Updated on February 20, 2014

Stephen King is the writer we all love to wonder about: What happened to you in your childhood that made you write such creepy and horrific stories? Well, Mr. King has been heard to reply - absolutely nothing. Motivation aside, Mr. King is the author of hundreds of novels and short stories, as well as books written under the pen name Richard Bachman.

One of King's classic horror stories that almost everyone has at least heard of is The Shining, also a 1980 film directed by Stanley Kubrick. If you're a reader anticipating in-your-face blood, gore and violence, The Shining may not be exactly what you're looking for. The fear factor of this particular King novel transcends mere scare tactics. King weaves a path of building terror until the blood and violence become mere aspects of the essence of this story.

Nestled in the beautiful Colorado mountains, The Overlook is a very old hotel with an unsavory secret. In The Shining King provides flawed characters in the form of Jack and Wendy Torrance. Jack is an alcoholic who is trying to put his life back together by accepting the position as caretaker of the hotel while it is closed for the season. In addition, Jack uses the opportunity to re-establish trust with his family. Meanwhile, Danny, Wendy and Jack's gifted young son, possesses some powers of his own that develop throughout the novel which allow Danny to fight the evil at The Outlook, along with an unlikely ally, the old cook. Though the cook is not in residence, he does play a crucial role in the survival of the Torrance family. Danny's nemesis turns out to be his alcoholic father whose mental capacities continually deteriorate as he is subsumed within the evil persona of the hotel. Danny must find a way to save he and his mother from a father who, in one scene, chases them with an ax. This story is not for the faint of heart.

Boasting a refined sense of horror, King utilizes superb character development to raise the hairs on the backs of readers' necks. From the dysfunctional parents, to the lonely child, and finally, the discerning old cook, King develops a character-driven tale that allows readers to relate to the characters. Readers may love or hate the characters, but most importantly, they will recognize them.
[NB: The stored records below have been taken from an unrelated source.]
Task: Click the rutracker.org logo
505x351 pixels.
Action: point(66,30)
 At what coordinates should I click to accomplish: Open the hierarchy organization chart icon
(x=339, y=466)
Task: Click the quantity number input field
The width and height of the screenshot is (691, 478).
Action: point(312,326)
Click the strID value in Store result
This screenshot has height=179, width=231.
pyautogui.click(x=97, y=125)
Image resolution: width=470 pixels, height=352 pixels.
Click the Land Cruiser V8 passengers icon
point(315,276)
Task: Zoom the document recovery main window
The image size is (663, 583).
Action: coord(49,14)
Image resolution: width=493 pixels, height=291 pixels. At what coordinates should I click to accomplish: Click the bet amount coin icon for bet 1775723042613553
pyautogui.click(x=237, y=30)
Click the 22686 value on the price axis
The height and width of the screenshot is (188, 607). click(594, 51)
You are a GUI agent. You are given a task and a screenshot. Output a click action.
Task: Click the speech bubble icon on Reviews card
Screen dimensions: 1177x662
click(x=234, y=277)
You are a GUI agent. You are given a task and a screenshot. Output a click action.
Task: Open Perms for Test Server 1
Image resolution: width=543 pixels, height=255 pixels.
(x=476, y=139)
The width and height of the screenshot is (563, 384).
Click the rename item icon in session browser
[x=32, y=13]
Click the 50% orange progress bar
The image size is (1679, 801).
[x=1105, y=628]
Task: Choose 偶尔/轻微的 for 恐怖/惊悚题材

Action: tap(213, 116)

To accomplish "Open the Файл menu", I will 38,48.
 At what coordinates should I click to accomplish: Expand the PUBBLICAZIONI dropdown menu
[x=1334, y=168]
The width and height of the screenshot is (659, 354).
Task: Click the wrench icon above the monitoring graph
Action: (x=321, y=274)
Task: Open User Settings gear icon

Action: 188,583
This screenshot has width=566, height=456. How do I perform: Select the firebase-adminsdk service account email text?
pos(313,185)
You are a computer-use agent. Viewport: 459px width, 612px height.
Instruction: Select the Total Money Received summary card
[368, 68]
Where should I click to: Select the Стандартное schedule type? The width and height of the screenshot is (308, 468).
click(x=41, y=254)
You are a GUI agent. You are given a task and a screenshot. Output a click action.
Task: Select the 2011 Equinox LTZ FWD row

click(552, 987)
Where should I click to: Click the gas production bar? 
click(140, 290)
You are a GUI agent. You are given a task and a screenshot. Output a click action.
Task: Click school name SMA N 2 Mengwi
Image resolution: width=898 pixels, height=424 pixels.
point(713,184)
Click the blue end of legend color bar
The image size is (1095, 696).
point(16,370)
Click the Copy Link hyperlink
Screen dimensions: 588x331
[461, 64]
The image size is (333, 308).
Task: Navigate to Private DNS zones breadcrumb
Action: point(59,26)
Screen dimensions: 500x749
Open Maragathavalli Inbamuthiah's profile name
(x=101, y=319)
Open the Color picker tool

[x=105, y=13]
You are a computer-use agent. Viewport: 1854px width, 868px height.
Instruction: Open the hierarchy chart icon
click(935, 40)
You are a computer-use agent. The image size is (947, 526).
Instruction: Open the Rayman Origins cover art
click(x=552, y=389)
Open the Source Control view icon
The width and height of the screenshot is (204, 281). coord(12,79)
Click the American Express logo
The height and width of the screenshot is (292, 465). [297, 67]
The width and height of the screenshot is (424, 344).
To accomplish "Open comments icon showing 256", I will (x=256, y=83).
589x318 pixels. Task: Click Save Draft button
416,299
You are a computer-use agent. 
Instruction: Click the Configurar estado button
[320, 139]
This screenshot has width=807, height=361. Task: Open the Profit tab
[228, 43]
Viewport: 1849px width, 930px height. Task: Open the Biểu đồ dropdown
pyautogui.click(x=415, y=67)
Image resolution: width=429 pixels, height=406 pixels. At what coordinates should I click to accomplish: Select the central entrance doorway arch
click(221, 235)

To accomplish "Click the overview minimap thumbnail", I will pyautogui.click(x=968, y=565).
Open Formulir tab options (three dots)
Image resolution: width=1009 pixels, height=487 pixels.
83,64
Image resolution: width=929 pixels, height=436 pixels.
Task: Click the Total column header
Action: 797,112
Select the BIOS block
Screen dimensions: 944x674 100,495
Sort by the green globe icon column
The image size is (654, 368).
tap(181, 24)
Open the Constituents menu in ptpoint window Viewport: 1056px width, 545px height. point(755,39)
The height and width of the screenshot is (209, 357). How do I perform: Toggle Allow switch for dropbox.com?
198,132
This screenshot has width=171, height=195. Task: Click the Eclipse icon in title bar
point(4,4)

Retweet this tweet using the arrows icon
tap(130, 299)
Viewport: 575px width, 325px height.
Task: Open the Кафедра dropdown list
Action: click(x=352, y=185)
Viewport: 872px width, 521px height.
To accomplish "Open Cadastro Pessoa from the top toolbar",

The best part of this King story... it continues in Dr. Sleep. Sleep well, fellow readers.

Enjoy other Stephen King stories that will keep you up well into the night.

Bag of Bones
Bag of Bones

Bag of Bones was the first book that frightened me so badly I tried to put the book down so I couldn't see what came next.

 
Dreamcatcher
Dreamcatcher

In Dreamcatcher, King takes the alien invasion story to a horrific level.

 
Stephen King
Stephen King

Which is the scariest Stephen King book you've read?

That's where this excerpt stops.